We propose a new technique for creating a space-efficient index for large repetitive text collections, such as pangenomic databases containing sequences of many individuals from the same species. We combine two recent techniques from this area: Wheeler graphs (Gagie et al., 2017) and prefix-free parsing (PFP, Boucher et al., 2019). Wheeler graphs (WGs) are a general framework encompassing several indexes based on the Burrows-Wheeler transform (BWT), such as the FM-index. Wheeler graphs admit a succinct representation which can be further compacted by employing the idea of tunnelling, which exploits redundancies in the form of parallel, equally-labelled paths called blocks that can be merged into a single path. The problem of finding the optimal set of blocks for tunnelling, i.e. the one that minimizes the size of the resulting WG, is known to be NP-complete and remains the most computationally challenging part of the tunnelling process. To find an adequate set of blocks in less time, we propose a new method based on the prefix-free parsing (PFP). The idea of PFP is to divide the input text into phrases of roughly equal sizes that overlap by a fixed number of characters.
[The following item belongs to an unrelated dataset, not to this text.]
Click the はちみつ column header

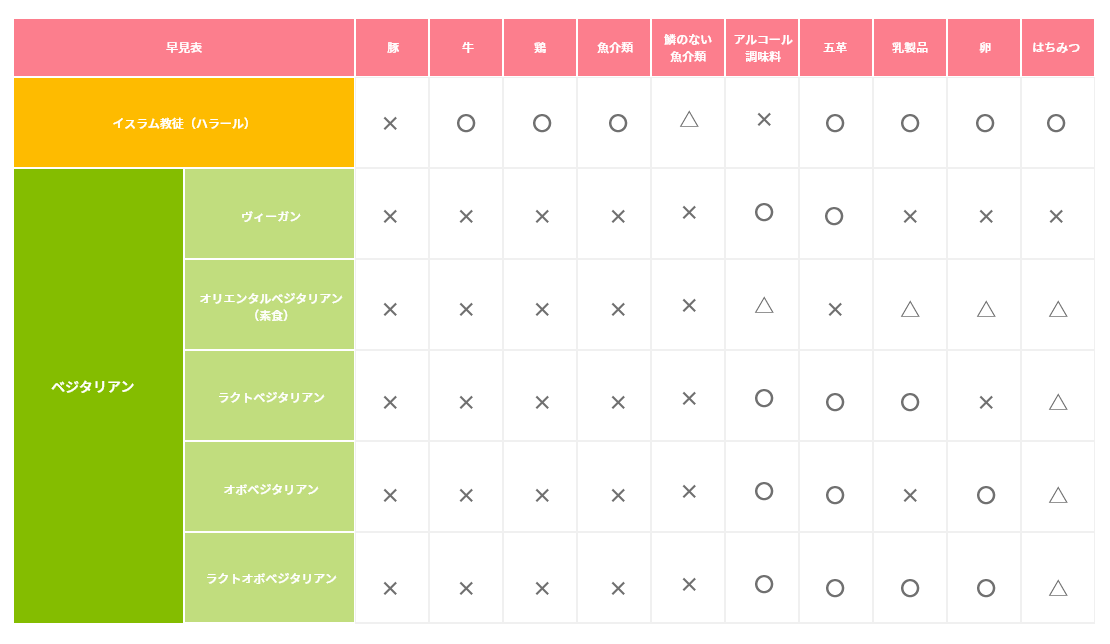1057,48
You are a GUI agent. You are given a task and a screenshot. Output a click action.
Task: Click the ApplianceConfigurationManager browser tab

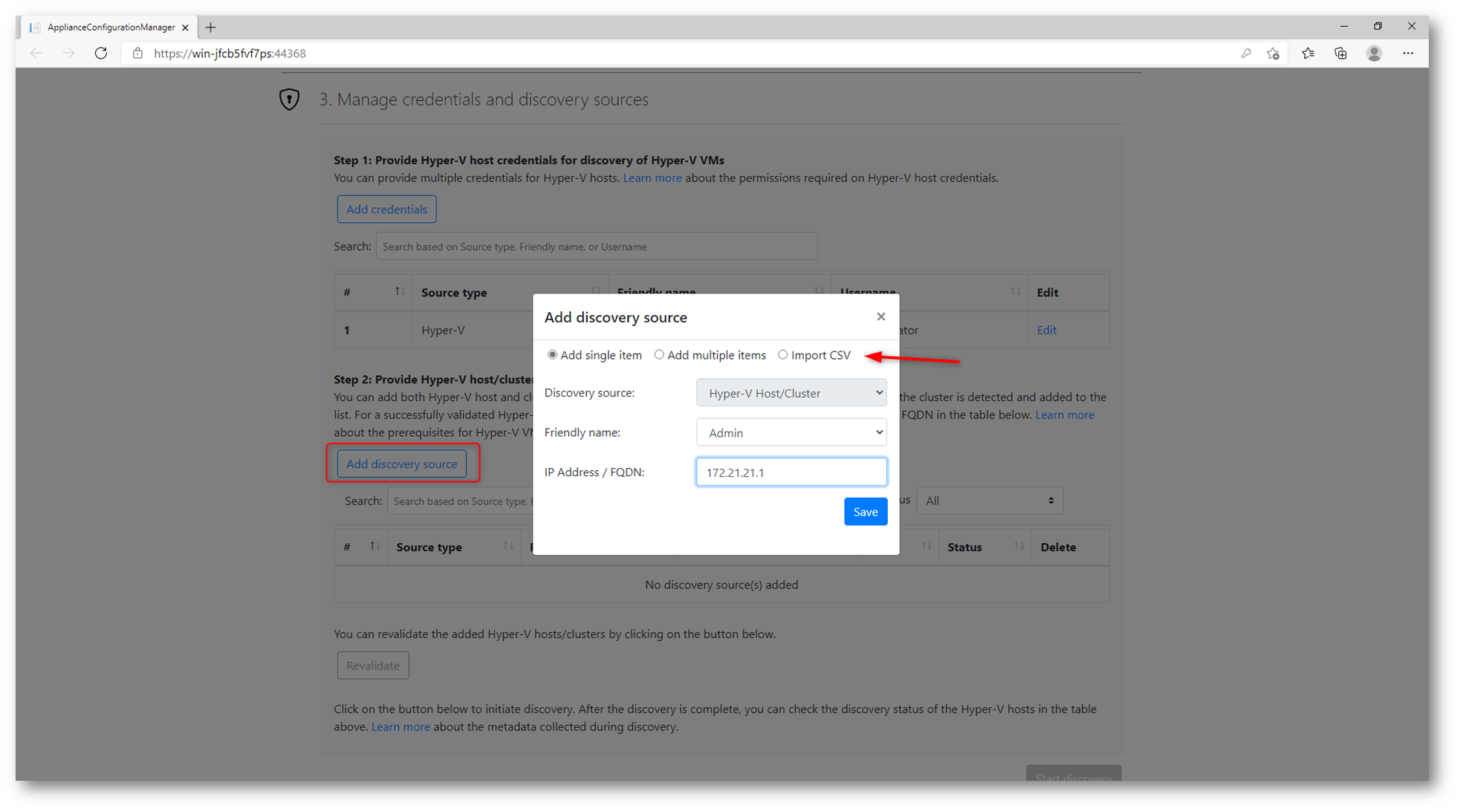tap(110, 27)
The original text is represented by a sequence of phrase ranks (the parse) and a list of all used phrases (the dictionary). In repetitive texts, the PFP of the text is generally much shorter than the original. To speed up the block selection for tunnelling, we apply the PFP to obtain the parse and the dictionary of the text, tunnel the WG of the parse using existing heuristics and subsequently use this tunnelled parse to construct a compact WG of the original text. Compared with constructing a WG from the original text without PFP, our method is much faster and uses less memory on collections of pangenomic sequences. Therefore, our method enables the use of WGs as a pangenomic reference for real-world datasets.

查看原文本刊更多论文

用于构建大型隧道惠勒图的无前缀解析

我们提出了一种新技术，用于为大型重复文本集合创建空间高效索引，例如包含来自同一物种的许多个体序列的泛基因组数据库。我们结合了该领域的两种最新技术:Wheeler图(gieet al.， 2017)和无前缀解析(PFP, Boucher et al.， 2019)。惠勒图(WGs)是一个基于Burrows-Wheeler变换(BWT)的包含多个索引的通用框架，如fm指数。惠勒图承认一个简洁的表示，它可以通过使用隧道的思想进一步压缩，隧道利用冗余的形式，以平行的，相等标记的路径称为块，可以合并成一条路径。寻找隧道掘进的最优块集的问题，即最小化所产生的WG大小的问题，已知是np完全的，并且仍然是隧道掘进过程中最具计算挑战性的部分。为了在更短的时间内找到合适的块集，我们提出了一种基于无前缀解析(PFP)的新方法。PFP的思想是将输入文本分成大小大致相等的短语，这些短语由固定数量的字符重叠。原始文本由短语序列(解析)和所有使用过的短语列表(字典)表示。在重复的文本中，文本的PFP通常比原文短得多。为了加快隧道化的块选择，我们使用PFP获得文本的解析和字典，使用现有的启发式方法隧道化解析的WG，然后使用该隧道化解析构造原始文本的紧凑WG。与不使用PFP从原始文本构建WG相比，我们的方法在全基因组序列集合上速度更快，占用的内存更少。因此，我们的方法可以使用WGs作为真实世界数据集的泛基因组参考。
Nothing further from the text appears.